The Columbia Journalism Review, one of the stalwarts of the industry, posted a story about the belt-tightening at NPR, including some interesting quotes:
Internally, some NPR journalists fear the focus on multiple content platforms will dull the concentration on NPR’s radio excellence. Externally, managers of some member stations believe NPR will attempt to bypass them altogether and reach listeners directly online, potentially upsetting their base of funding.
And NPR has problems in negotiations with two unions, one for engineers and the other for AFTRA, the American Federation of Television and Radio Artists:
The union [AFTRA] has been disappointed by what it sees as a larding of the management ranks. Beesley cited two recent hires to underscore his point. Keith Woods, a respected diversity expert who had been dean of faculty at the Poynter Institute, was brought on as vice president of diversity, a more senior title than NPR’s previous director of diversity and thus presumably with more clout. “That’s great,” Beesley said, “but what we desperately need are more young people from diverse backgrounds to bring their experience into our journalism. We don’t need another vice president to go to meetings and recommend more diverse hires only to be told, ‘There’s no more money. We spent it hiring you.’” The other new hire is Susanne Reber, deputy managing editor for investigations. She is an award-winning journalist who headed up an investigations unit for the Canadian Broadcasting Corporation, and will oversee NPR’s first-ever investigative unit. NPR should pursue more investigations, Beesley said, but “management did not hire more investigative reporters. They hired a manager, and she can’t even edit because she’s not in AFTRA.” Beesley’s concern is that too much money is being spent on managers, leaving little to improve the lot of the people who create NPR’s content. And although she has promised that no one is discussing more layoffs to reduce the budget, Schiller won’t rule out more job losses over the next five years as technology advances lessen the need for some positions.
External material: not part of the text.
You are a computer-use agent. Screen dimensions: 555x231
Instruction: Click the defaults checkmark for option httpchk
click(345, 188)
But the comments section contains some of the real zingers:
One issue that desperately needs reporting: NPR is decidedly anti-union, beginning with the people who are responsible for its sound.
The union (NABET) representing engineers at NPR is at a critical stage in contract negotiations with the company. Many engineers are afraid this will be their final contract because NPR is downsizing the engineering staff. NPR’s contract offer consists largely of buyouts, plus a diminishment of benefits, rights and working conditions that are designed to make engineers not even want to work there any longer. Employees in the other union at NPR, AFTRA, are next on the chopping block when they go to negotiate their next contract next year.
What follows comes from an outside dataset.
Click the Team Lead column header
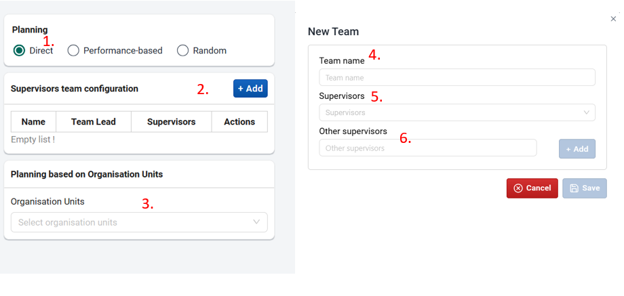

What NPR is offering NPR engineers:
The company is offering 2.5% wage increases per year for five years, with the first increase starting next January (meaning two years without a raise). In exchange, for the next five years you must surrender all job jurisdiction, the right to bargain over health care and benefits, the right to get the company 403(b) contributions restored to its former level, the right to bargain over working conditions such as the various leave policies (which become dictated by the employee manual, which management can change at their discretion), the right to influence the number of slots available for vacation, and the right to get paid double time for any work past twelve hours in a day. Buyouts between 10-14 months salary, including COBRA (keep your health care if you pay for it yourself) to 15 employees. The remainder subject to layoffs anytime. Company can have as many as 50% temps.